_GOAL OF THE EXERCISE_
Could you return every line of the material that contains the word "header"?

_DATA TO EXAMINE_
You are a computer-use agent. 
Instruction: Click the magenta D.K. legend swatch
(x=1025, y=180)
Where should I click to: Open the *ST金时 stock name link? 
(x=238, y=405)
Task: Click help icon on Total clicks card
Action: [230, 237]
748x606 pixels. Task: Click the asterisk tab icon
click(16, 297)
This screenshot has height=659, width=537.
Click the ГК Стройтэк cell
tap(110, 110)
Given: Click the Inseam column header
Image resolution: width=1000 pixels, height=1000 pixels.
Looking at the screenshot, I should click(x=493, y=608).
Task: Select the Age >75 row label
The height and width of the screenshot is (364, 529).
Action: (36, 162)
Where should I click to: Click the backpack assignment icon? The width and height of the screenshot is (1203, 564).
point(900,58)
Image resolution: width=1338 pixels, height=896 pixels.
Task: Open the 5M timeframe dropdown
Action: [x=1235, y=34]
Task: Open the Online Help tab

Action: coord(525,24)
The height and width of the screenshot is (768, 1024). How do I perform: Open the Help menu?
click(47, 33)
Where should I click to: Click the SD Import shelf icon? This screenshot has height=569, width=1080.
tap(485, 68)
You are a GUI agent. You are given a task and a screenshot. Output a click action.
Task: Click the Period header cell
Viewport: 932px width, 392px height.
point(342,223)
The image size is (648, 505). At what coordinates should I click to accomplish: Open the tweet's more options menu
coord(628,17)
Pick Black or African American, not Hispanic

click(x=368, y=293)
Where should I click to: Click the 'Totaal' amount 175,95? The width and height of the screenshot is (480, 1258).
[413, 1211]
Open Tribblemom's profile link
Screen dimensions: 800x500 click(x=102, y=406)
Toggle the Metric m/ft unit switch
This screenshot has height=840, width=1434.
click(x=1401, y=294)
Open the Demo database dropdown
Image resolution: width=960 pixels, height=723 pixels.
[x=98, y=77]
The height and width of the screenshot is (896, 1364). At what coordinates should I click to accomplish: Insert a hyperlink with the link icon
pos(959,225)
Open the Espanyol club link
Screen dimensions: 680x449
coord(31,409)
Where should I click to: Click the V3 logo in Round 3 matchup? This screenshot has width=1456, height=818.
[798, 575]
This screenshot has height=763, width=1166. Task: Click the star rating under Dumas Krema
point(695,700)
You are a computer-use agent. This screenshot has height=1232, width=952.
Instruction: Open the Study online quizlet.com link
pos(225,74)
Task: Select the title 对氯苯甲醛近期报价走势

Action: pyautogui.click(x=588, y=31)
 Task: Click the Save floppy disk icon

_RESULT OF THE EXERCISE_
Given: Click the Inseam column header
Task: Click the Period header cell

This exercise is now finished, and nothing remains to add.